Blood Money was just the third film released by Darryl F. Zanuck’s new 20th Century production company. Like the others, it was released to theaters through his partner at United Artists, Joseph Schenck. As I mentioned when talking about another 20th Century film, Born to Be Bad (1934), there’s a distinctive Warner Bros. feel to their earliest releases, an overall style that really marks them with Zanuck’s signature. Blood Money holds true to that form, and how could it not? A story of an underworld bail bondsman who winds up at odds with his dangerous former clients: it’d have been right up Robinson or Cagney’s alley had Zanuck remained at Warner Bros.

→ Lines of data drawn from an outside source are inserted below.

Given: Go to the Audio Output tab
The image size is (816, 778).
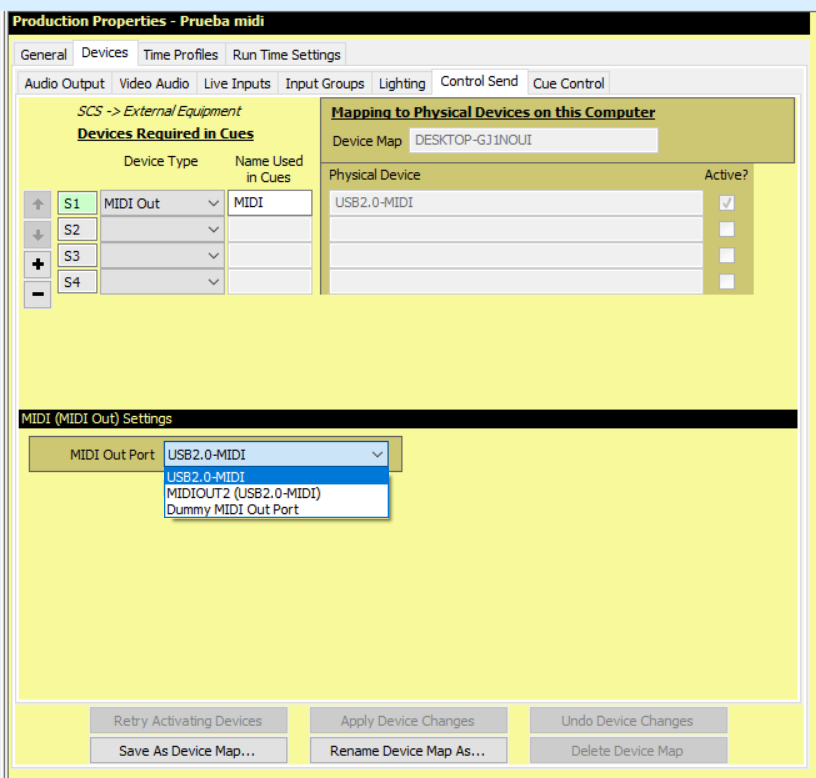Looking at the screenshot, I should coord(64,83).
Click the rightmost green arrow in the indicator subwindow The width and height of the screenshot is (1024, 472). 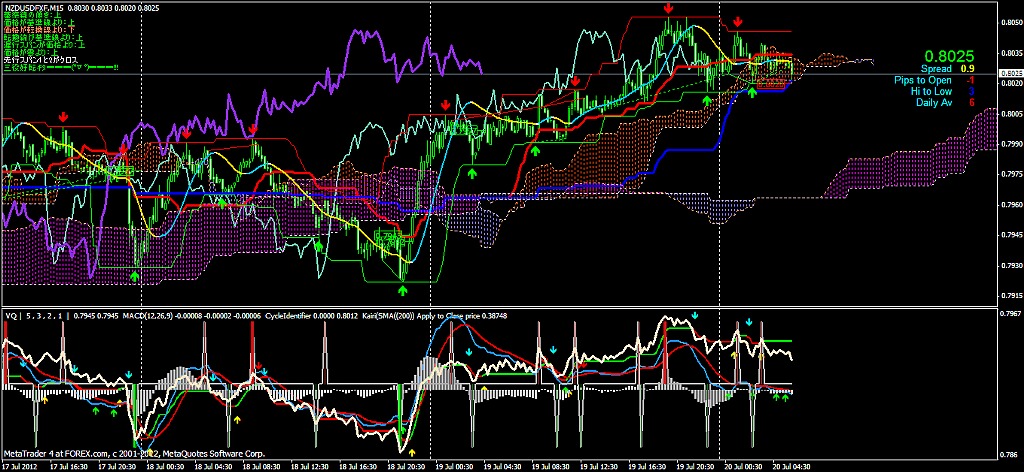(786, 397)
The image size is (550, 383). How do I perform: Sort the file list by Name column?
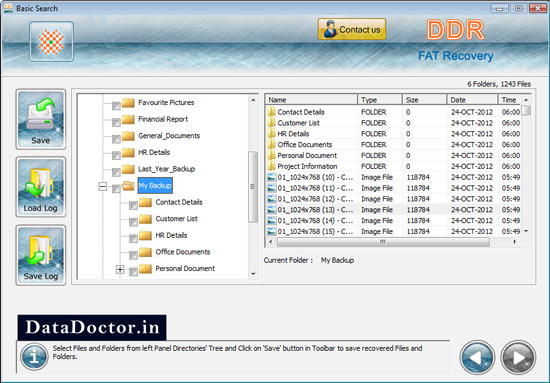coord(311,100)
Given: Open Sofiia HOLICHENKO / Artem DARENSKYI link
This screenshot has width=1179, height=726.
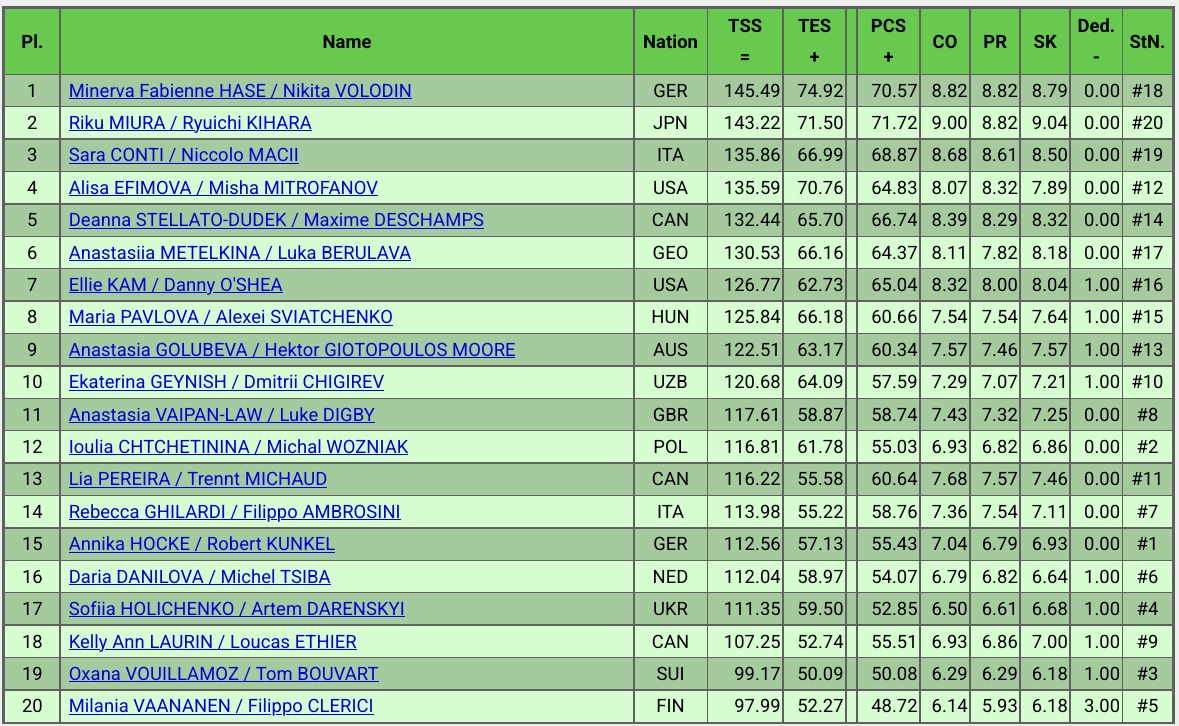Looking at the screenshot, I should tap(237, 609).
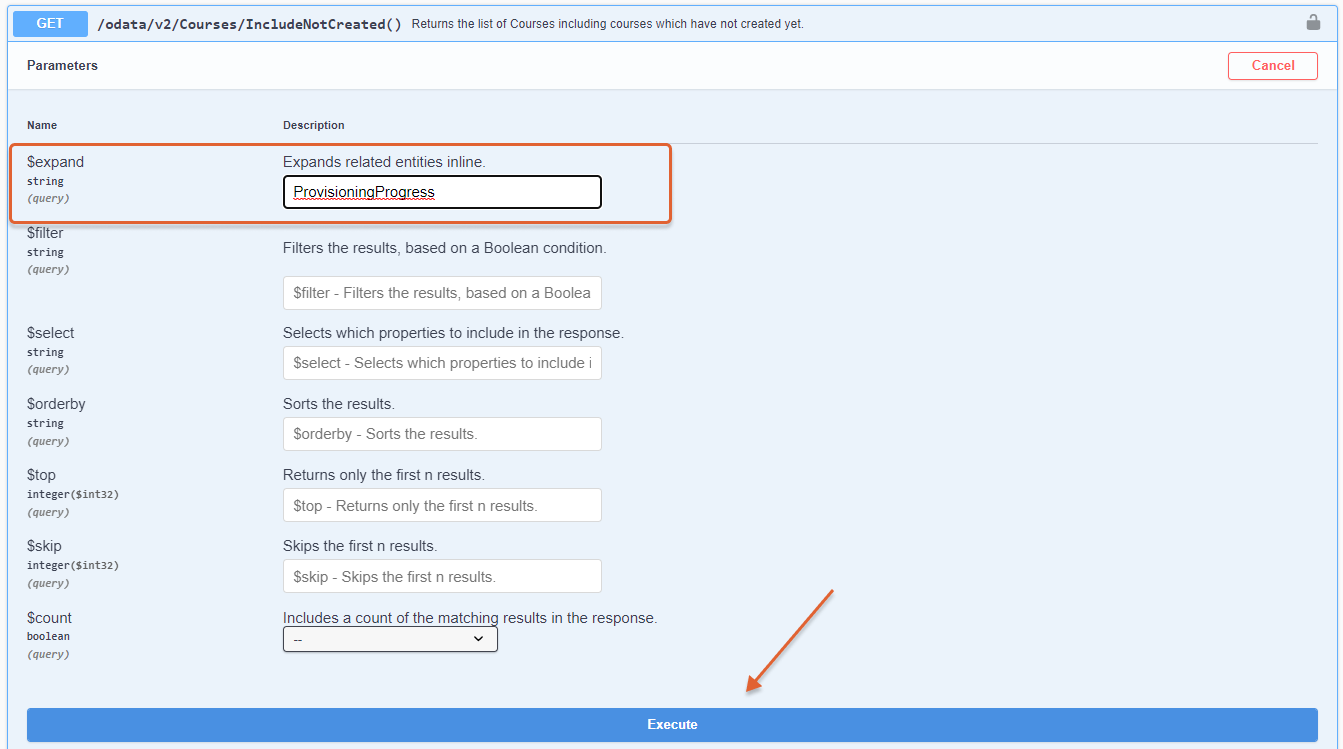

In fact, you get a Warner Bros. touch before even meeting George Bancroft’s bondsman, Bill Bailey. A host of character actors, who seem to have run away from Warners to do their old boss a favor, buzz about Bailey in a series of short vignettes that play after the opening credits.
We see Joe Sawyer slugging Noel Francis for tipping off the cops, then telling her to get Bailey on the phone to set his bail.
Next, Etienne Girardot, who actually has a larger part in this movie, wakes up Clarence Wilson, a judge, to get him to sign a bond from his bed. Girardot leaves and the Judge’s wife (Florence Roberts) speaks up, saying what a nerve Bailey has. “He’s got a lot of influence too,” the judge replies.
Finally, a phone call to a butcher shop is answered by Herman Bing, who tells his partner Dewey Robinson that Bailey has ordered 150 turkeys for Thanksgiving. The bondsman wants these on hand to grease the palms of cops, lawyers, and anyone who can help him.
If the top billed players feel weak to you—and they’re not—never fear, plenty of familiar faces pop up throughout Blood Money. There’s Theresa Harris of Baby Face (1933) as, what else, a maid, and Van Helsing himself, Edward Van Sloan, as a department store manager whose hemorrhoids are a great source of amusement to Bailey.
Bill also gets a laugh out of former silent star Kathlyn Williams, a bar patron he seats himself next to who’s dressed in a men’s suit and wearing a monocle for extra effect. She takes a deep whiff of the long cigar he offers her and calls him, “Sissy,” leaving Bailey to knee-slap his way up stairs to Ruby’s (Judith Anderson) office. A few moments later Chick Chandler’s Drury says he has a date with the woman with the monocle and explains that she’s just a real card who likes to clown around. Drury has quite a touch with the ladies, though he paid Lucille Ball and another young woman to sit next to him at the races to keep his wolfish reputation intact. Faces everywhere!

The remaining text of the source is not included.